Dorff adds that community-based centers also likely suffer from staffing levels that make trial participation difficult.

“Heavily scheduled physicians may choose to offer standard care rather than a trial due to time limitations,” Dorff says. “Staffing and incentives may be needed to overcome this barrier.”

However, there are reasons for optimism. Dan Vogl, a hematologist-oncologist and clinical researcher at Penn Medicine, says the COVID-19 pandemic forced clinical trials to innovate.

“We really had to focus on every single visit a patient was making to a study center and justify whether it was necessary,” Vogl says. “It turns out a lot of things can be done remotely.”

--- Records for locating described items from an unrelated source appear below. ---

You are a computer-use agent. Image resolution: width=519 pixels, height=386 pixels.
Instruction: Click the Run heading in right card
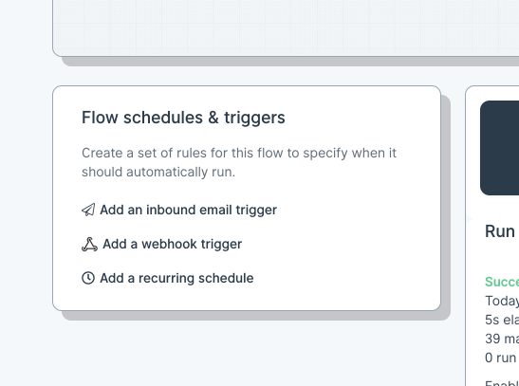click(500, 231)
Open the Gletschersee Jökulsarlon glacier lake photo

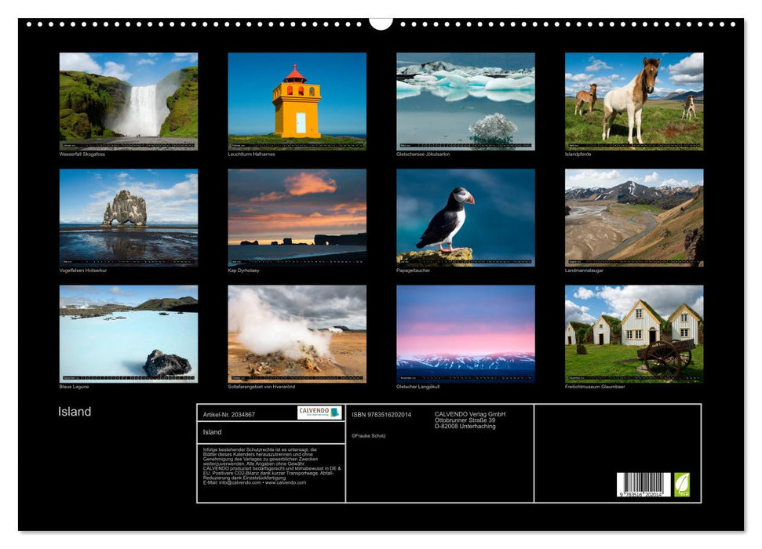[465, 100]
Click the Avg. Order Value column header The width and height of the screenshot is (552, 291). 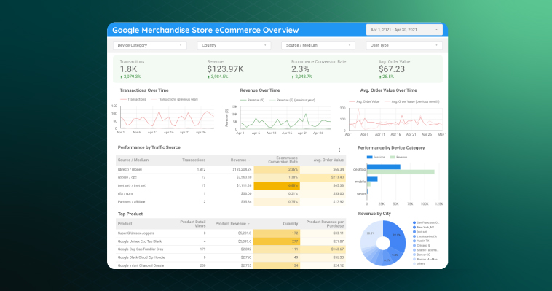click(328, 160)
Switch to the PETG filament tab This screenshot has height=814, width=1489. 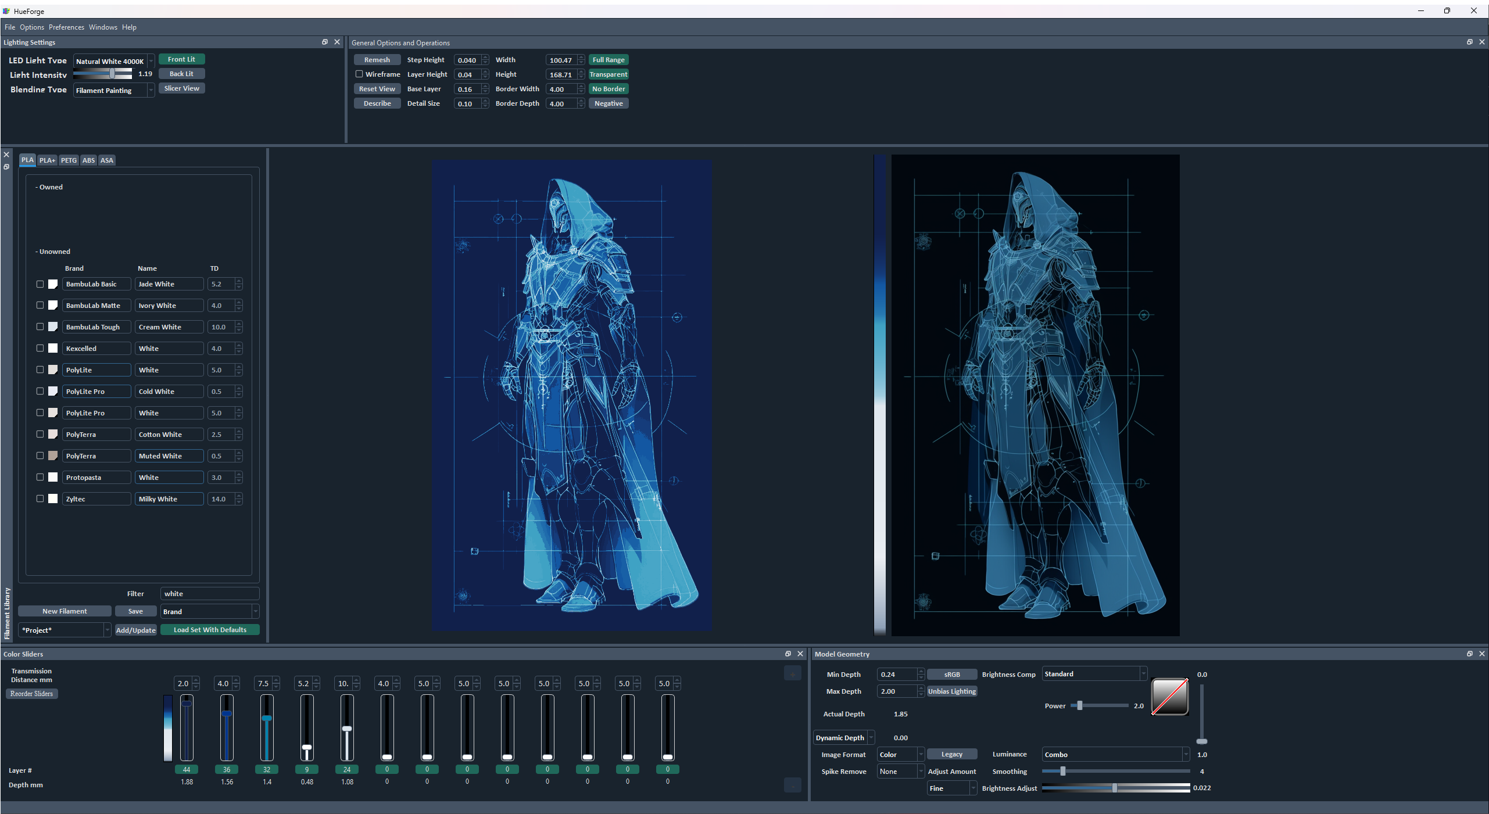(x=69, y=160)

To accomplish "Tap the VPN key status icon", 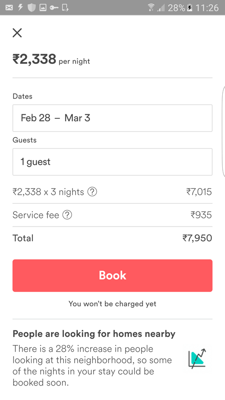I will (x=54, y=8).
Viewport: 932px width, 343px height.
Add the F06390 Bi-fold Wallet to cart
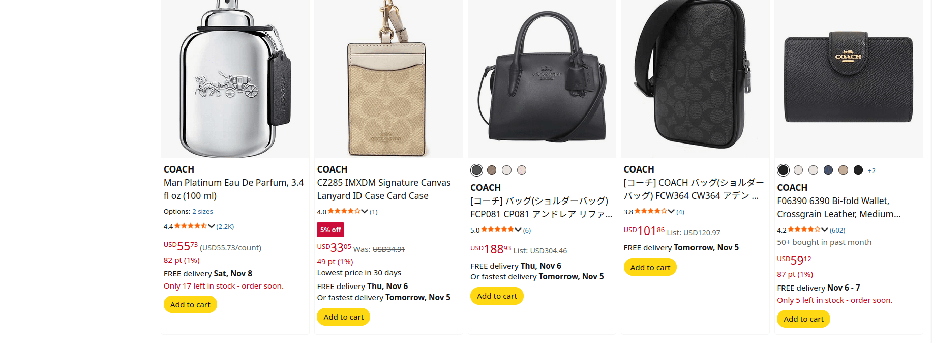(803, 319)
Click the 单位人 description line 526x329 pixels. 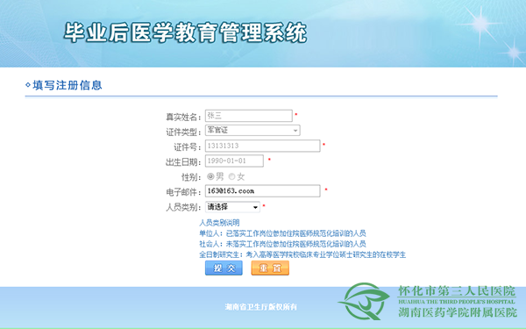tap(282, 233)
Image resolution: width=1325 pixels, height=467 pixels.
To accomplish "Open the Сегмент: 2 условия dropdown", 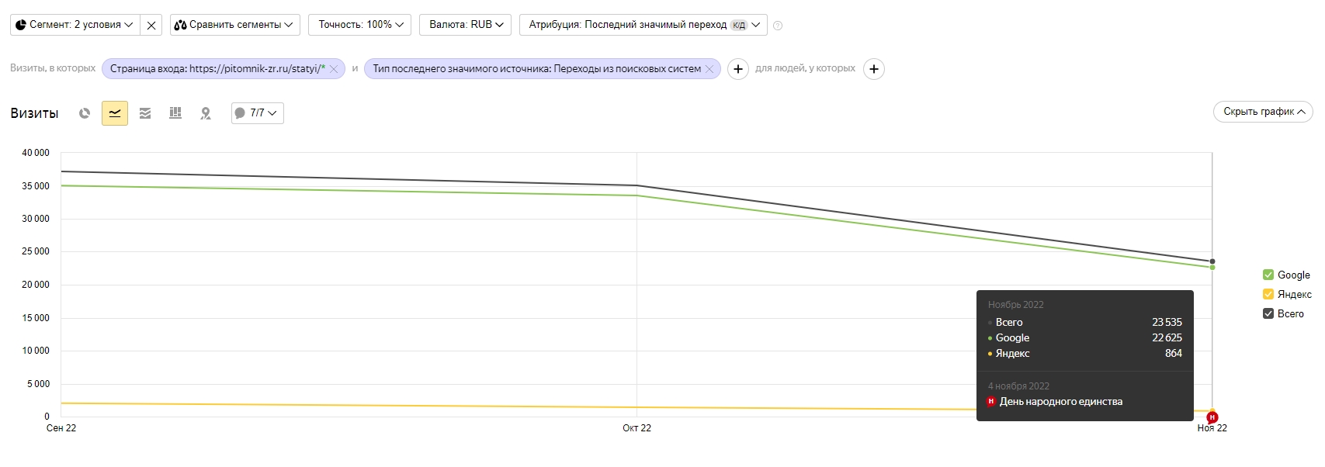I will click(75, 25).
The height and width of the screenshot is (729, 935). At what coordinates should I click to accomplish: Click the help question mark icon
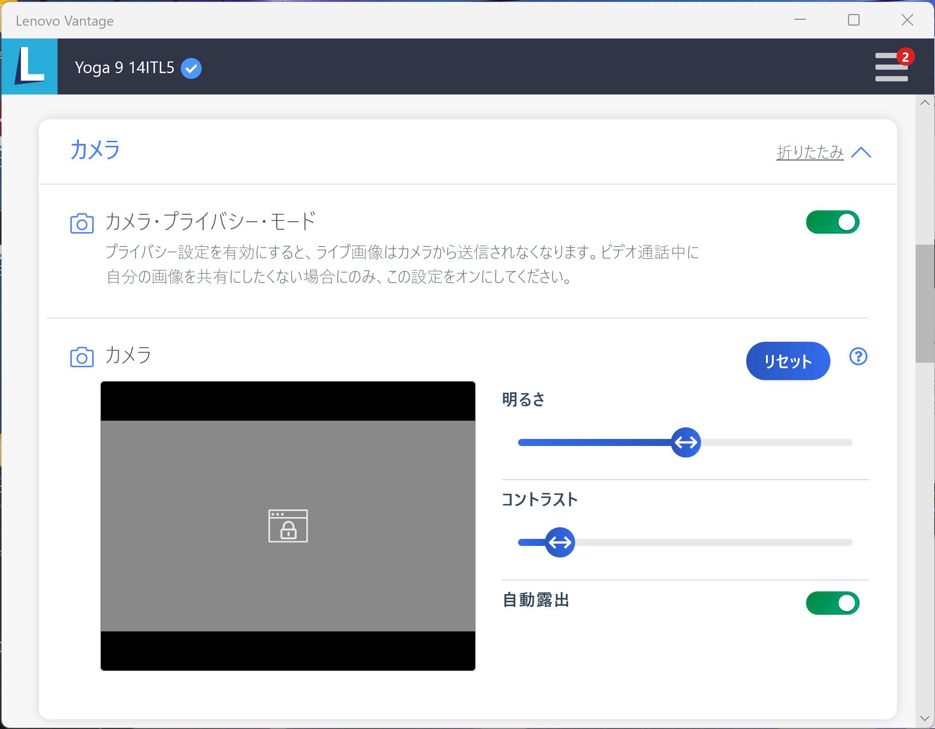click(858, 356)
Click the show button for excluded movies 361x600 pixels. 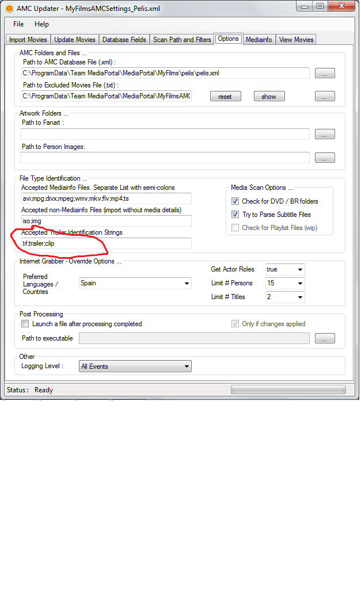pos(269,97)
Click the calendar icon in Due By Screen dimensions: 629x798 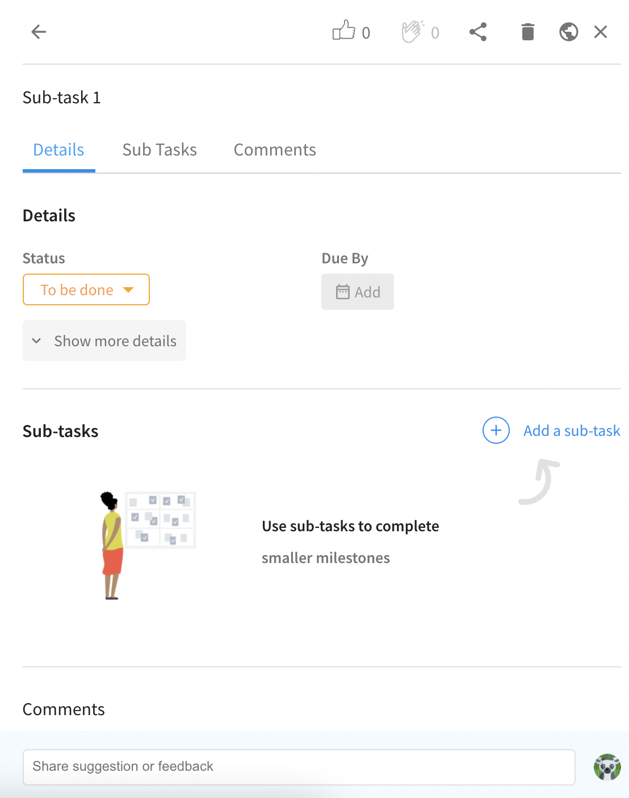343,292
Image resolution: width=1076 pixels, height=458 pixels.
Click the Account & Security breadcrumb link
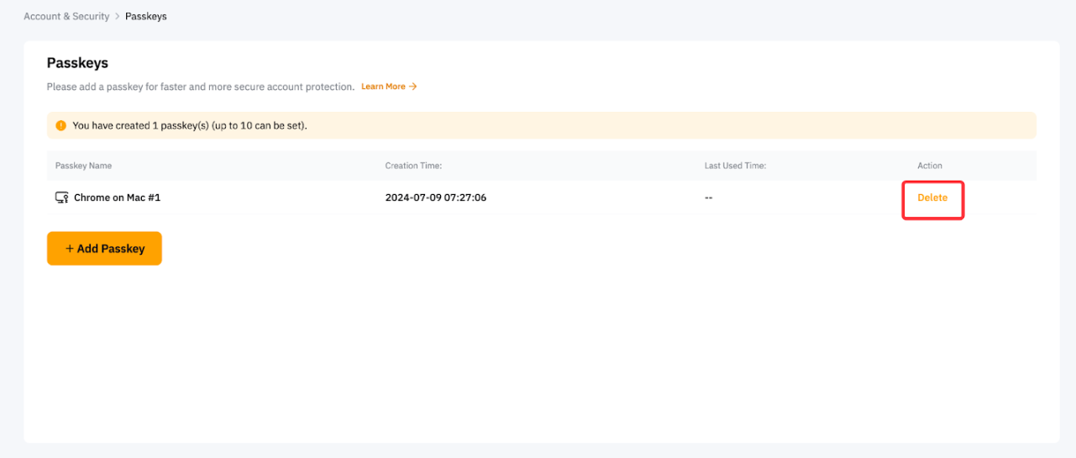66,17
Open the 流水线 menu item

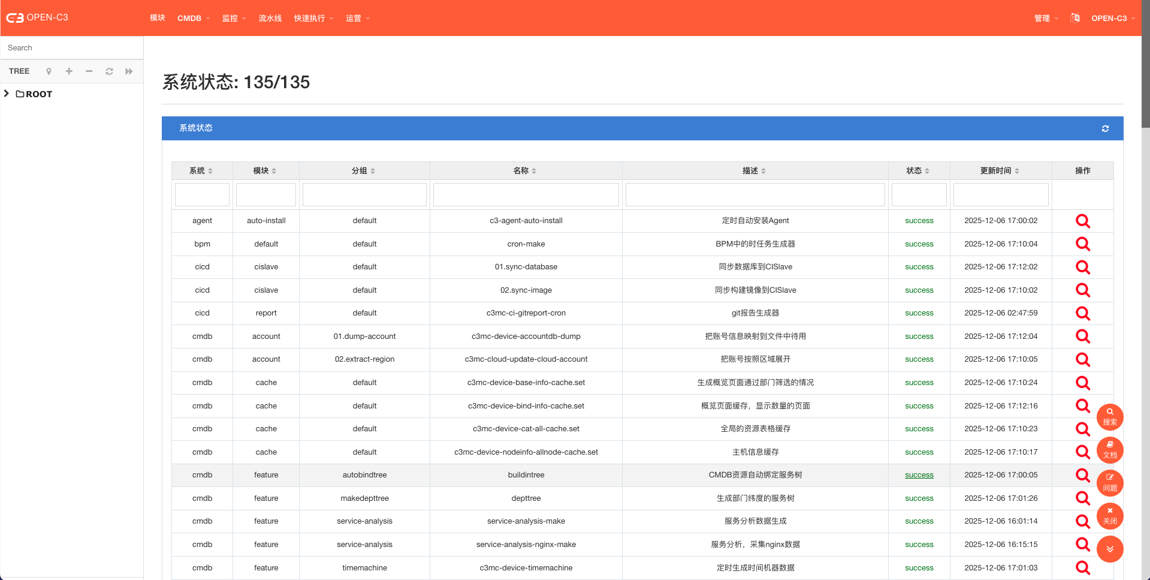coord(270,19)
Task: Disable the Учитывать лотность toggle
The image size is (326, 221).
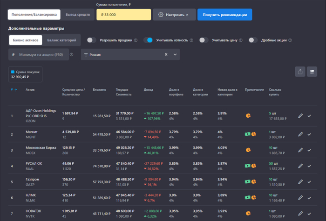Action: [x=148, y=40]
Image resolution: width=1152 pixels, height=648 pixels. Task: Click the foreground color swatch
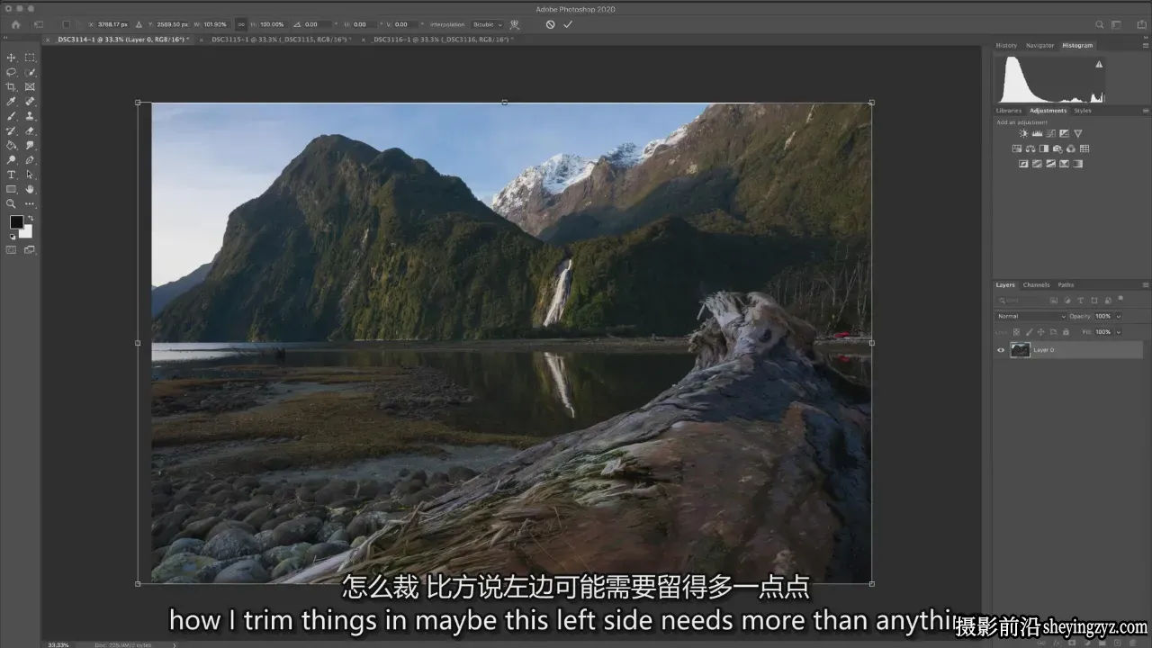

That opened the door to enrolling more patients from farther-flung locations, since remote check-ins could cut down on burdensome travel and encourage more patient enrollment in trials located at major cancer centers like Penn Medicine.

Kate Korson would love to see more equitable access to clinical trials. After meeting with doctors, she enrolled in a clinical trial for an experimental chemotherapy, and a year later she is in remission. But when a friend’s sister was diagnosed with the same condition in another part of the country, Korson unsuccessfully tried to help her find a similar study.

“A lot of people, unfortunately, just don’t have access,” Korson said. “Trials are also a little more time consuming. … I can see how a single mother with three kids is going to struggle to get to the hospital once a week to get blood taken on top of everything else.”

Kyle Bagenstose is a Philadelphia-based reporter specializing in health and environmental topics.